In 4% of cases, venous thromboembolism (VTE) involves organ-related venous territories such as splanchnic, renal, gonadal, and cerebral venous segments, and is often called venous thromboembolism of atypical location (VTE-AL). Recommendations regarding the method, intensity, and duration of anticoagulant therapy for VTE-AL are not well established. Direct oral anticoagulants (DOACs) have been a promising alternative to vitamin K antagonists in the treatment of acute VTE. However, all major clinical trials on DOACs excluded patients with VTE-AL. Therefore, data on the use of DOACs in patients with VTE-AL are still limited to case reports and small clinical series, with a relative predominance of publications on splanchnic vein thrombosis including mesenteric, splenic, portal, and hepatic vein thrombosis.
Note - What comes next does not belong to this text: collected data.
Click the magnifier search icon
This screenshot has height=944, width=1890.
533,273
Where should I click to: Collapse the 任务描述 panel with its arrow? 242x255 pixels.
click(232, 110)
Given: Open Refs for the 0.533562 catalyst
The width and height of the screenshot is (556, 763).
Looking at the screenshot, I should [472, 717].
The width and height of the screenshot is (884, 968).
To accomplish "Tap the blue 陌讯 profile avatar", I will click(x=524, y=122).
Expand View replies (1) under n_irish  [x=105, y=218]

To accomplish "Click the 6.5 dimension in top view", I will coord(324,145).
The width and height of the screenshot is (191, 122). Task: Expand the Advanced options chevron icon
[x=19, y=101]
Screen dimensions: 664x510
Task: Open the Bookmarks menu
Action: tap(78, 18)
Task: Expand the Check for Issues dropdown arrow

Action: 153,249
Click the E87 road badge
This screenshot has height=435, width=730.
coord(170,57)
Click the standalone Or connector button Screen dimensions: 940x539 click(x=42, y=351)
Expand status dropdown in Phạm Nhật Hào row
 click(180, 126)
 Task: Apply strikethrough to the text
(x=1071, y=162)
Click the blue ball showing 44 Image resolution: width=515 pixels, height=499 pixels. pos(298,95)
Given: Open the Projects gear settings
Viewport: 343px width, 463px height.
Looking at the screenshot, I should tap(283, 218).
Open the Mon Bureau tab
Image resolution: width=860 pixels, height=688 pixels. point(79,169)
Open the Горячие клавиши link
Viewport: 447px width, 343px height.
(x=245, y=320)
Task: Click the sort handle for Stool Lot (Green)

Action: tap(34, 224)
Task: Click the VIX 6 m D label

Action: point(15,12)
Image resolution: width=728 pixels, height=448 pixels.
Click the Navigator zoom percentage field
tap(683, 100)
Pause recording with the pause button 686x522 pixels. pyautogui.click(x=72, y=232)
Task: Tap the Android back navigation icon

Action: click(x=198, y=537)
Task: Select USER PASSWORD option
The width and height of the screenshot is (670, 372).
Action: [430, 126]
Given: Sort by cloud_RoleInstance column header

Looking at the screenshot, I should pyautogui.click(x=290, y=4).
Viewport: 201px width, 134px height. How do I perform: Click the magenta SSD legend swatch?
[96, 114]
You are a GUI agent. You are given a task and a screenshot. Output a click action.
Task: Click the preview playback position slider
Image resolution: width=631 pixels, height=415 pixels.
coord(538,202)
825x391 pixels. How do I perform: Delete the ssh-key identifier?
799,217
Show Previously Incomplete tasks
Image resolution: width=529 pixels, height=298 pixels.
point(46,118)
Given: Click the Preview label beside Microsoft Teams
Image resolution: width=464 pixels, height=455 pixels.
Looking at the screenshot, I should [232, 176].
The only randomized clinical trial comparing a clinical outcome of patients with acute portal vein thrombosis ran- domized to either rivaroxaban or warfarin treatment yielded significantly impaired results due to the use of an atypical rivaroxaban dose. A prospective registration of clinical outcome for DOACs used in patients with VTE-AL, in those with VTE of typical location, and in those with VTE-AL treated with enoxaparin showed similar VTE recurrence and major bleeding rates in all 3 groups. High cancer prevalence, typical for VTE-AL, significantly impacted survival as well as VTE recurrence rates and major bleeding outcomes in this study. In general, although still limited, the results for DOAC use in VTE-AL are encouraging and we do not hesitate to use DOACs, particularly rivaroxaban or apixaban, in selected patients with VTE-AL.